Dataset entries

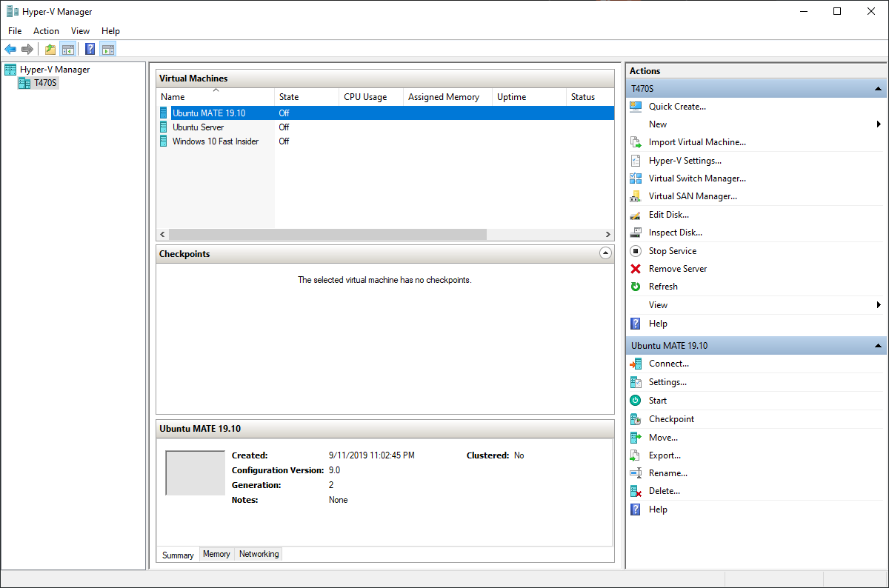Select Windows 10 Fast Insider VM
The width and height of the screenshot is (889, 588).
[x=216, y=141]
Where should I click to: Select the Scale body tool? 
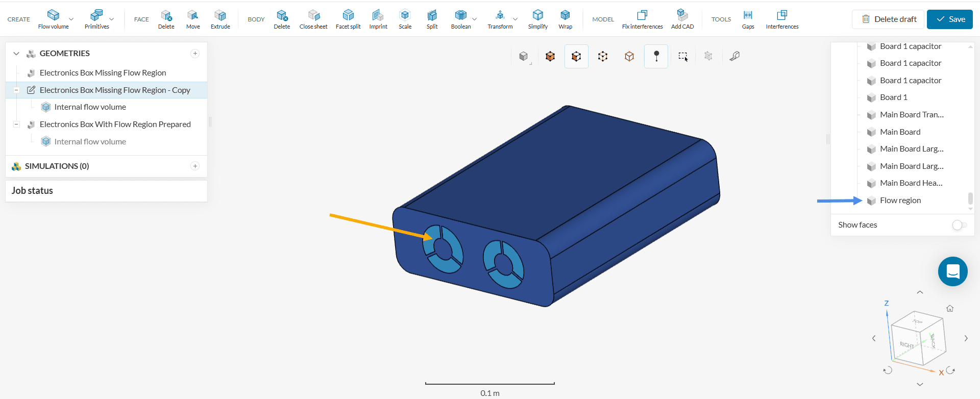tap(405, 19)
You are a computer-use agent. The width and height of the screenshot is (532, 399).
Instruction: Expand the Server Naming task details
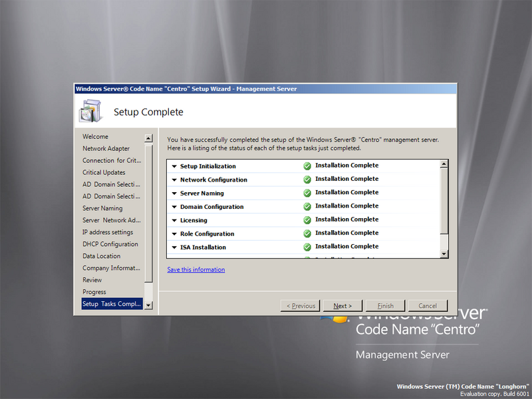click(174, 192)
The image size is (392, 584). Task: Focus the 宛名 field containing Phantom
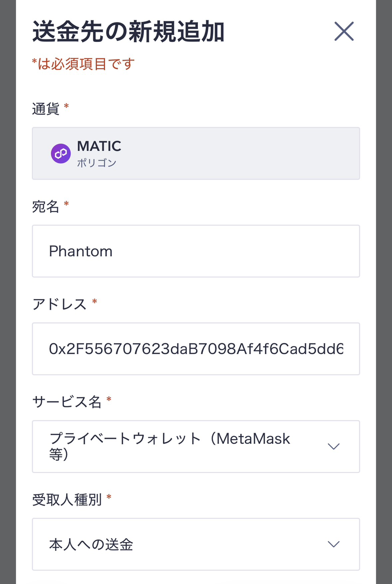tap(196, 251)
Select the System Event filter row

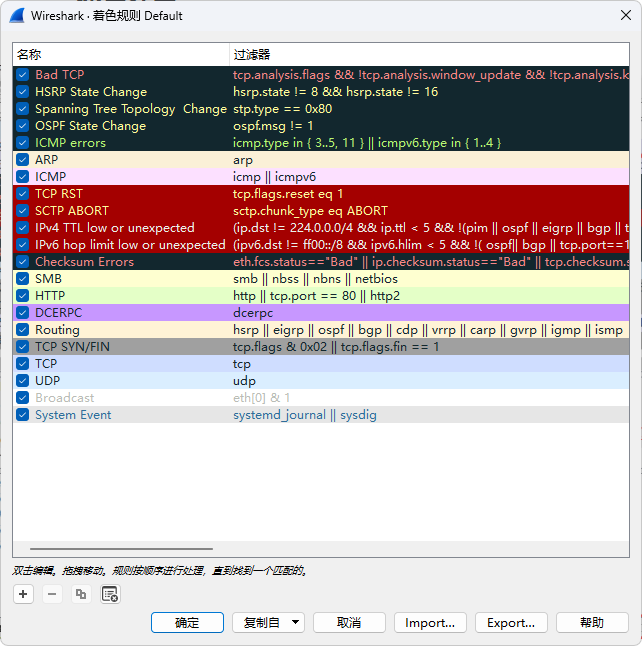pos(300,415)
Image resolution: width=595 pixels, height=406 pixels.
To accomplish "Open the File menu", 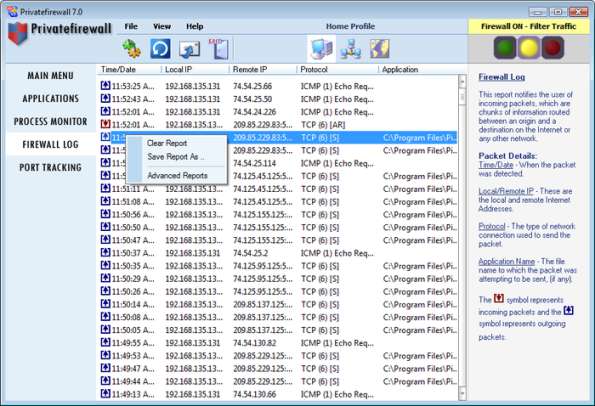I will [x=131, y=27].
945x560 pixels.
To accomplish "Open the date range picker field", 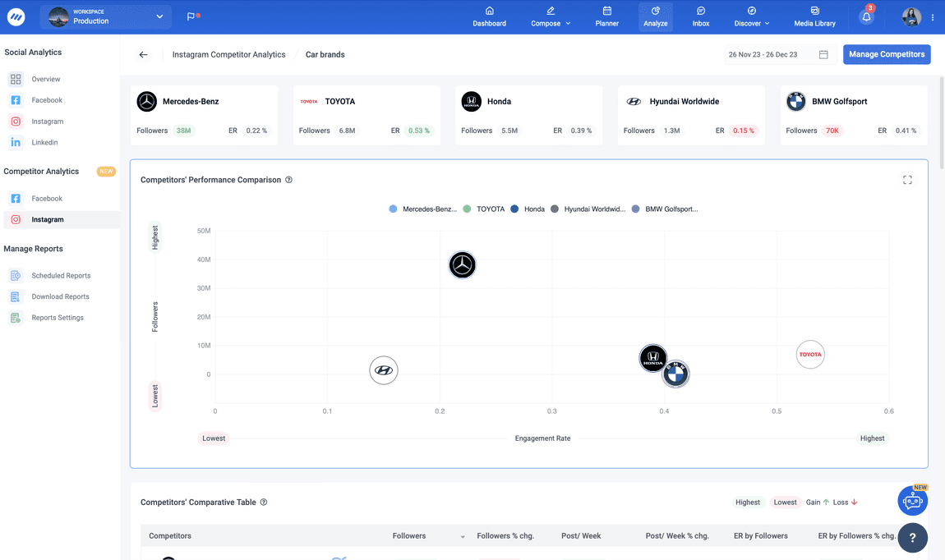I will (771, 53).
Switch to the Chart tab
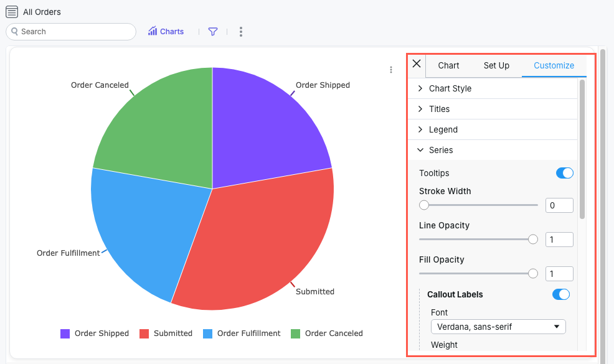This screenshot has width=614, height=364. tap(448, 65)
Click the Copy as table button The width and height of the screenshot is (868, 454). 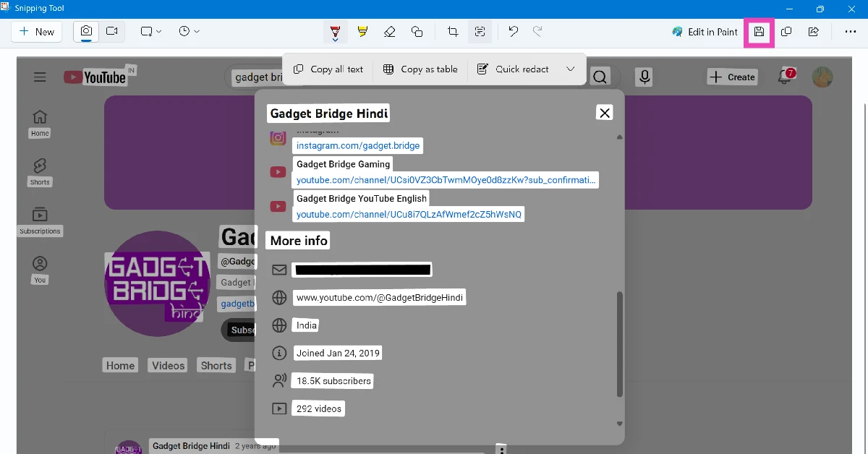pos(420,69)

> Problem
For the string "pixels", go through the entries above and copy each line where it occurs.

> Answer box
Image resolution: width=595 pixels, height=406 pixels.
945x560 pixels.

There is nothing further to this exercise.